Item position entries
· · ·

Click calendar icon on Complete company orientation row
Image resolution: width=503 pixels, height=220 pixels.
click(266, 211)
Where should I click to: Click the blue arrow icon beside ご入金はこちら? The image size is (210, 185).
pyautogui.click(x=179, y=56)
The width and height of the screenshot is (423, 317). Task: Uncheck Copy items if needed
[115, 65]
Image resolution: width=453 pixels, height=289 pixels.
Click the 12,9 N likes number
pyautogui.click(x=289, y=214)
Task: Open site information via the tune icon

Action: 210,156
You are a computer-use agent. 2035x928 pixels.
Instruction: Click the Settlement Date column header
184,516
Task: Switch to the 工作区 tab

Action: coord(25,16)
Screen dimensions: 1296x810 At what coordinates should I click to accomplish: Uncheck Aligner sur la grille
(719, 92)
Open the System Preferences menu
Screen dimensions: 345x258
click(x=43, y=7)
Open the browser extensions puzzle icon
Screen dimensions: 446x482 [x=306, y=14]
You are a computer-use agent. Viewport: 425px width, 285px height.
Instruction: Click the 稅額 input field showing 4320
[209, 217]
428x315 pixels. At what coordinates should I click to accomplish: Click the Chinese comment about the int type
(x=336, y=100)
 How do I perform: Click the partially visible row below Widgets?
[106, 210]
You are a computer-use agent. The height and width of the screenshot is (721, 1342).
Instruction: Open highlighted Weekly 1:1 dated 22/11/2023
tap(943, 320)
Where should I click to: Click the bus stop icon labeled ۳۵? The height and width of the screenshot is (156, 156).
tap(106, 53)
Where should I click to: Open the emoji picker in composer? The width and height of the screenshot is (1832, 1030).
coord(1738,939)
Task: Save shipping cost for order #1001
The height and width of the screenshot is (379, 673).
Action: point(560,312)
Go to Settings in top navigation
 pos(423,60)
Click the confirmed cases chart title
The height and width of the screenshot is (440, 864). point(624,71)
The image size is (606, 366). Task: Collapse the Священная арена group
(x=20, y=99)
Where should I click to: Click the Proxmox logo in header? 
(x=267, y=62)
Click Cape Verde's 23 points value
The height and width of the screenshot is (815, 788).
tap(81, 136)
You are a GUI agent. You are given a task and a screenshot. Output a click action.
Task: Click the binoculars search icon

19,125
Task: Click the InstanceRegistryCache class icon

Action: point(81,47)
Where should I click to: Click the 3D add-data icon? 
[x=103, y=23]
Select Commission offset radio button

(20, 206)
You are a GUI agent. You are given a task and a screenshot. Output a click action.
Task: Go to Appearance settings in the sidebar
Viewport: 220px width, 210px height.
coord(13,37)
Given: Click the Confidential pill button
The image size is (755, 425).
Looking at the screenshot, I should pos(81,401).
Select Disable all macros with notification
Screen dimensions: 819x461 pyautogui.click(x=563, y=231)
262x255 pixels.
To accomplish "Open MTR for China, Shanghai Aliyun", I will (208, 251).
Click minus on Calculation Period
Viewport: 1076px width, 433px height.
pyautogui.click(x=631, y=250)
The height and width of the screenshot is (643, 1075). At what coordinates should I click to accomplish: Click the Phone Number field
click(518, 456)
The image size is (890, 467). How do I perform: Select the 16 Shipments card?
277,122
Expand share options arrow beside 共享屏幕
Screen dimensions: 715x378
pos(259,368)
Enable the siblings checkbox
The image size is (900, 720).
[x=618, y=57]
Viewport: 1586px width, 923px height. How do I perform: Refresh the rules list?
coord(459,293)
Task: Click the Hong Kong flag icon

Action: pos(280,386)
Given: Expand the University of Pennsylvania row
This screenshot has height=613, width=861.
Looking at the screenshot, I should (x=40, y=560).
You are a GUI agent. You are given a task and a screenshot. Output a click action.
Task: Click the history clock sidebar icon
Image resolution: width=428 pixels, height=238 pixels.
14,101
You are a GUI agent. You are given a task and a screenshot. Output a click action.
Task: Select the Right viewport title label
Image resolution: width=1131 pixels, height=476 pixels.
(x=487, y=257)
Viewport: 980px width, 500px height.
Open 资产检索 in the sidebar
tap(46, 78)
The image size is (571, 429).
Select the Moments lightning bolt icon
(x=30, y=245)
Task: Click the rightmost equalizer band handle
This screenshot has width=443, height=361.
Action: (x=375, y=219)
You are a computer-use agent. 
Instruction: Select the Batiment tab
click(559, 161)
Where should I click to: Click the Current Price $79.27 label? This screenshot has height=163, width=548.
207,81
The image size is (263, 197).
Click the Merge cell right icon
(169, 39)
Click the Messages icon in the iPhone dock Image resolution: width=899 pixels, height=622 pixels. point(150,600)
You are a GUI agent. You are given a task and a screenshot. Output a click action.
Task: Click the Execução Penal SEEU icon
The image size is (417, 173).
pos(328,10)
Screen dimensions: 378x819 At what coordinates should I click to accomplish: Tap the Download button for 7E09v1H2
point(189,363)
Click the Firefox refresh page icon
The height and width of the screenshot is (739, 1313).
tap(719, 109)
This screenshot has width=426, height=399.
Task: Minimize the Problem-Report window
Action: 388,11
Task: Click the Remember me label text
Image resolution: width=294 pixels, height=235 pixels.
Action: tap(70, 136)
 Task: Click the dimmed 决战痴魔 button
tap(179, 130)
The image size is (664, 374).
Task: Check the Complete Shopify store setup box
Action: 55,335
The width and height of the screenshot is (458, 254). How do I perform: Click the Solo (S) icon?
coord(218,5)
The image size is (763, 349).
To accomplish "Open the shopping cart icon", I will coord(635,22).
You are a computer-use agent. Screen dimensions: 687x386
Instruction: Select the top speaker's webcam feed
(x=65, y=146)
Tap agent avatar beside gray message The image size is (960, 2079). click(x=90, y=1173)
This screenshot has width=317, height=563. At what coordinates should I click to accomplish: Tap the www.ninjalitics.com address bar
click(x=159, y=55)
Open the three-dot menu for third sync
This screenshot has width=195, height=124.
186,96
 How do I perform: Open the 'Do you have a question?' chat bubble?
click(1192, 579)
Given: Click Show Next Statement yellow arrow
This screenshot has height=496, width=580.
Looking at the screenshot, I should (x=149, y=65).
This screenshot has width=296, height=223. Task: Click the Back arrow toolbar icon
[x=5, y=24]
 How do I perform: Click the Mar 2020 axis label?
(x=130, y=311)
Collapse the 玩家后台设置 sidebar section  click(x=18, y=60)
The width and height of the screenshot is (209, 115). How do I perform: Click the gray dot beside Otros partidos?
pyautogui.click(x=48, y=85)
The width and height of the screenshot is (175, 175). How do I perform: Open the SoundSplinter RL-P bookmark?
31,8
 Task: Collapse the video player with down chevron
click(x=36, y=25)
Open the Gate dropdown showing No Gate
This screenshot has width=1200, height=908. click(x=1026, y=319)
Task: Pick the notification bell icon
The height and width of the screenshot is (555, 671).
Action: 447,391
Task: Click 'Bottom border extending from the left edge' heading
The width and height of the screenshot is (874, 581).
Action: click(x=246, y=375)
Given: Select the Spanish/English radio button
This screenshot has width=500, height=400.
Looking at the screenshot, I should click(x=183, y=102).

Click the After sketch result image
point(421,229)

· · ·

Return the lines of the item position entries unchanged, starting at the line that contains "Where should I click to: Click the bus" and ending at the line that contains "pyautogui.click(x=631, y=250)", both included.

*Full solution:*
Where should I click to: Click the bus stop icon labeled ۳۵? The height and width of the screenshot is (156, 156).
tap(106, 53)
Where should I click to: Open the emoji picker in composer? The width and height of the screenshot is (1832, 1030).
coord(1738,939)
Task: Save shipping cost for order #1001
The height and width of the screenshot is (379, 673).
Action: point(560,312)
Go to Settings in top navigation
 pos(423,60)
Click the confirmed cases chart title
The height and width of the screenshot is (440, 864). point(624,71)
The image size is (606, 366). Task: Collapse the Священная арена group
(x=20, y=99)
Where should I click to: Click the Proxmox logo in header? 
(x=267, y=62)
Click Cape Verde's 23 points value
The height and width of the screenshot is (815, 788).
tap(81, 136)
You are a GUI agent. You are given a task and a screenshot. Output a click action.
Task: Click the binoculars search icon

19,125
Task: Click the InstanceRegistryCache class icon

Action: point(81,47)
Where should I click to: Click the 3D add-data icon? 
[x=103, y=23]
Select Commission offset radio button

(20, 206)
You are a GUI agent. You are given a task and a screenshot. Output a click action.
Task: Go to Appearance settings in the sidebar
Viewport: 220px width, 210px height.
coord(13,37)
Given: Click the Confidential pill button
The image size is (755, 425).
Looking at the screenshot, I should pos(81,401).
Select Disable all macros with notification
Screen dimensions: 819x461 pyautogui.click(x=563, y=231)
262x255 pixels.
To accomplish "Open MTR for China, Shanghai Aliyun", I will (208, 251).
Click minus on Calculation Period
Viewport: 1076px width, 433px height.
pyautogui.click(x=631, y=250)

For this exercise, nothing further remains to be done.